When choosing investments, clients with little time left before retirement might be tempted by riskier investments that could increase the potential for higher returns. Although some equities exposure may be necessary, you should caution late-saver clients against taking too much risk because they will have less time to recover from market corrections.
“You run the very real risk that a year or two before retirement, or in the year of retirement, we go through a market meltdown as we did in 2008,” Wouters says.
Clients who take on more risk than they can tolerate also are more likely to panic during those kinds of market swings. “The real risk that people face is not that they won’t make the return in the long run,” Pereira says. “The real risk people are exposed to is panicking on the downside; because if they panic and pull out, they will never experience the upside, which typically comes as fast as the downside did.”

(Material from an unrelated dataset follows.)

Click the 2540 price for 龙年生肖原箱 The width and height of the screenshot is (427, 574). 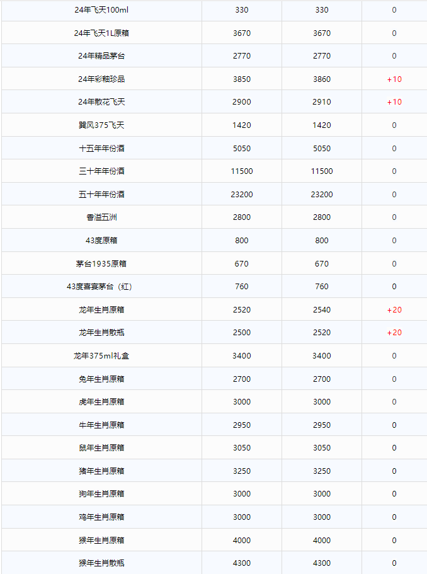tap(321, 310)
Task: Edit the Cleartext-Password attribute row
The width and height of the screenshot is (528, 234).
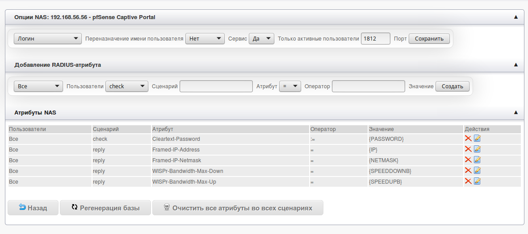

Trahair suggests keeping market exposure manageable by following a rule of thumb: the equities allocation in a client’s portfolio should not exceed 100 minus the client’s age. For example, a client who is 55 should have no more than 45% of his or her portfolio in stocks. (While this rule is by no means absolute, it is a good point of reference.)
Segregated funds are another option to help clients get market exposure while managing downside risk. Seg funds guarantee the return of a predetermined percentage of the original investment (usually 75% or 100%) once the units in the fund have been held for a specific period, and some seg funds allow clients to reset the value of the guarantee periodically to lock in investment gains.
“For people who want to take on a little bit more risk and are worried about the downside,” Wouters says, “segregated funds can give that downside protection, that guarantee of principal.”
Wouters also suggests considering mutual funds that have a track record of producing stable, low-volatility returns: “You can pick a fund manager whose style is to provide really good downside protection.”
For clients in their 50s who have high risk tolerance and excess cash flow, borrowing to invest is another strategy for bolstering retirement savings, Knodel says. Although leveraging is risky, particularly for people with five years or less until retirement, he adds, leveraging can be an attractive, tax-efficient strategy for clients with a sufficient time frame and risk tolerance.
“In your 50s, you still have time on your side, so people at that age might still be leveraging candidates,” he says. “This is really attractive to people who have steady sources of income.”
Not everyone supports investment loans as strategy for late savers. Trahair advises against it because of the risk that the investments could decline, when the loan would amplify the losses.
“For people who are already short of retirement savings,” Trahair says, “[leverage] is a very risky strategy that I would say steer clear away from.”
For clients who reach their planned retirement age and still are short of their goal, continuing to work – even for one extra year – can make a big difference.
“It’s an extra year that your job pays for your expenses,” Trahair says. “It’s an extra year that you could make an additional RRSP contribution, and it’s one less year of retirement that your retirement savings have to finance. Those compounded together could be extremely positive.”